THE COURSE OF TRUE LOVE, FROM CHAT ROOM TO BEDROOM

Mike Nichols's "Closer," based on the acerbic 1997 play by Patrick Marber, brings the battle of the sexes into the brave new world of cybersex. One pair of the story's heterosexual London quartet--a dermatologist named Larry (Clive Owen) and the divorced photographer Anna (Julia Roberts) meet because Larry thinks she has summoned him to a rendezvous after a salacious chat. In fact, Larry was chatting with Dan (Jude Law), an obituary writer and failed novelist posing online as Anna, whom he lusts after even though he's living with the waifish waitress/stripper Alice (Natalie Portman). This is but the first of the dirty tricks the men play on each other in this nastily funny erotic roundelay. As the four ardent, duplicitous characters keep changing partners, it becomes clear that when push comes to shove, male competitiveness trumps romantic desire.

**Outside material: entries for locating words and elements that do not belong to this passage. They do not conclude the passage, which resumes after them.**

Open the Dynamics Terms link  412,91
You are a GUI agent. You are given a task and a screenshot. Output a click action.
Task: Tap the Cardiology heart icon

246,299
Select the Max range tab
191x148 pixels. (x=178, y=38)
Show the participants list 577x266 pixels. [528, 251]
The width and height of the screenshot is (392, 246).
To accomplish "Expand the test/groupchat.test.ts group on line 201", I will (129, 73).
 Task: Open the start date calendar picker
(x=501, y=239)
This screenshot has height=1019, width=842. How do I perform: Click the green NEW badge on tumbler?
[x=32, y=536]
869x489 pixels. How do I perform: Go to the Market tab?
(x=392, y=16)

Dan and Larry are straight, but they're more obsessed with f---ing with each other's minds than f---ing the women they think they love.

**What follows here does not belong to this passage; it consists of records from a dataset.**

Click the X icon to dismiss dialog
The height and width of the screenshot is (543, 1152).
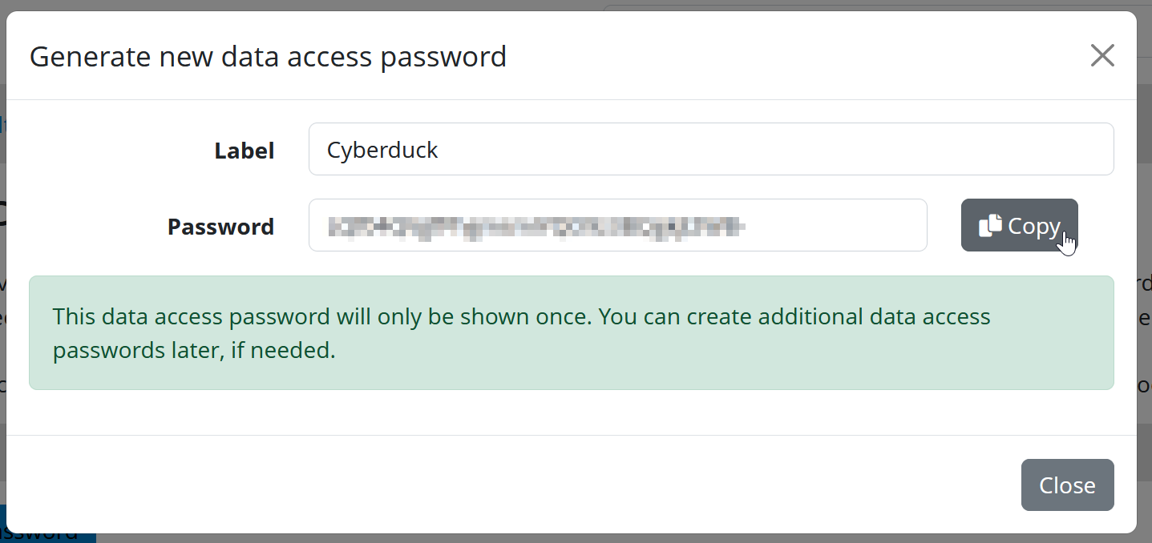(x=1102, y=56)
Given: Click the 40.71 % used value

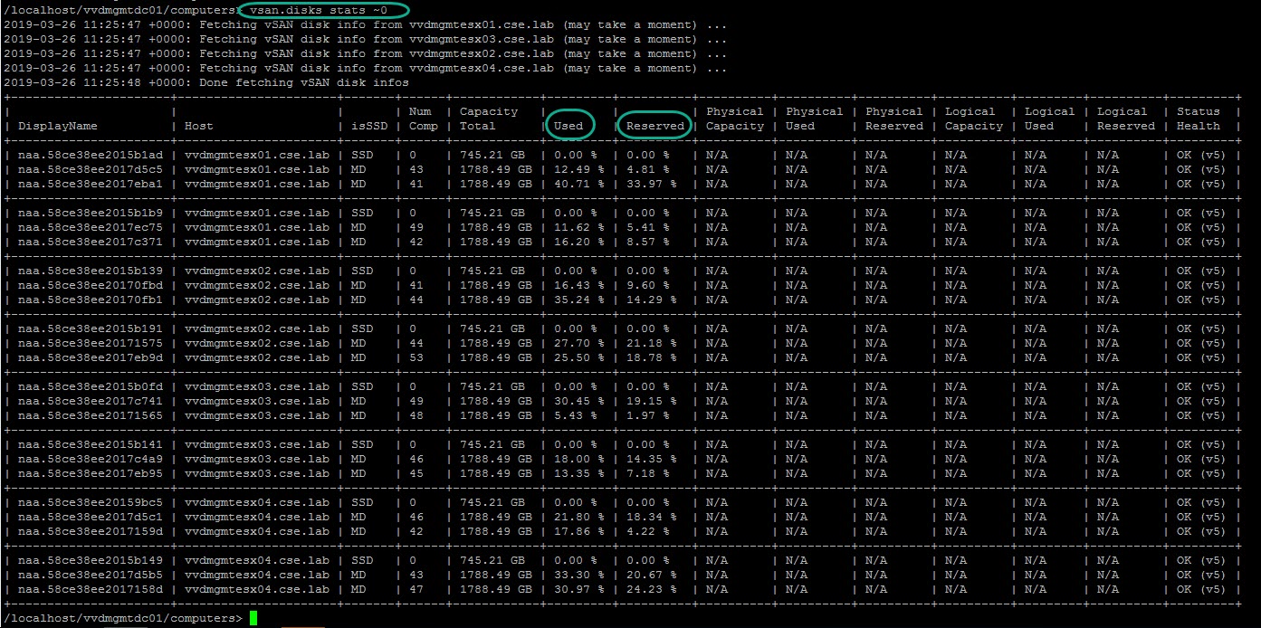Looking at the screenshot, I should coord(574,184).
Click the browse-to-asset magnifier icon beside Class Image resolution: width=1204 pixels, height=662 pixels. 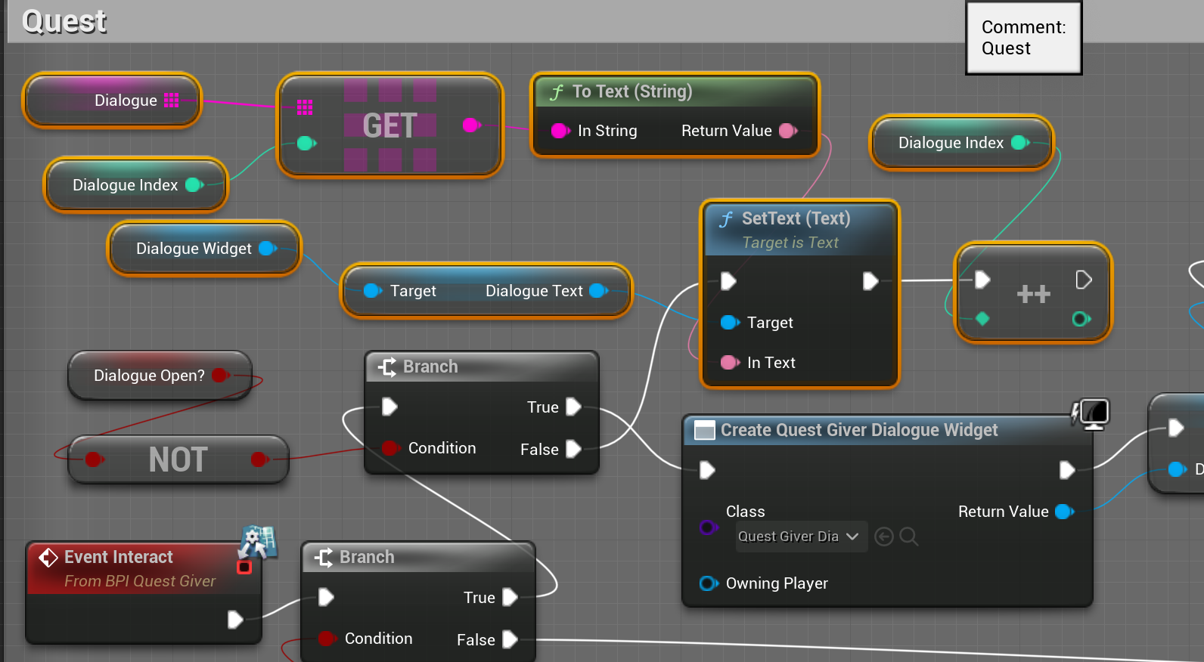tap(909, 537)
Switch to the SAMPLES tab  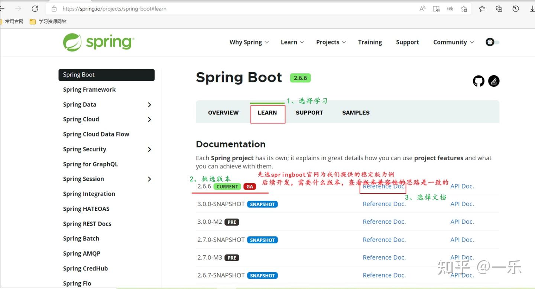coord(355,112)
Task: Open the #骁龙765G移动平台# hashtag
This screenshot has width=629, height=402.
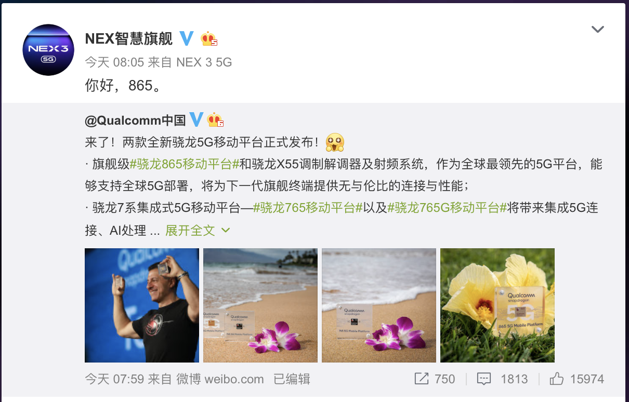Action: (x=447, y=208)
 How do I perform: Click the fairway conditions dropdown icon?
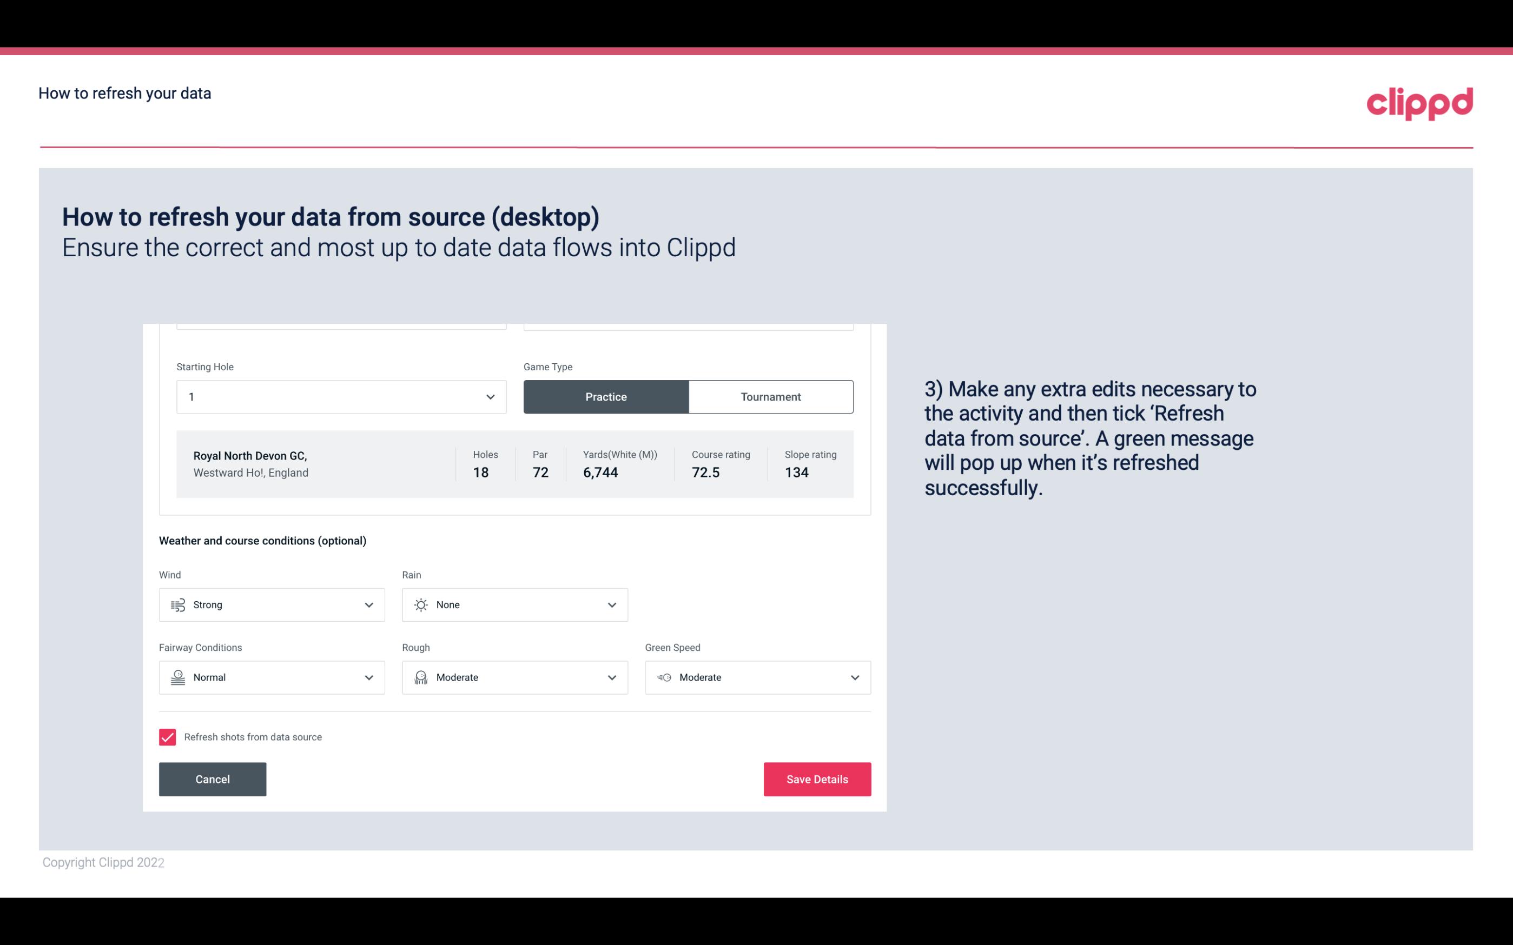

Nichols has traversed this territory before, in his film of Edward Albee's "Who's Afraid of Virginia Woolf?" and in his coolly savage "Carnal Knowledge." Marber's play has been highly acclaimed, but it's not in the same league with those movies: his characters seem more like puppets on the author's string than actual people, and his insights into sexual gamesmanship are hardly new. Yet with a cast this good, and a director this knowing, "Closer" has many moments of mordant power. Portman, as the most open and vulnerable of the quartet--this is her first real adult role--is truly poignant. And Roberts shows us some new colors: she's a depressive seductress, both a schemer and a victim of her own careless passions. But it's the charming, loutish men--Law and Owen--whose sins are the darkest and who shine the most brightly in this chilly, caustic, foul-mouthed anatomy of modern romance.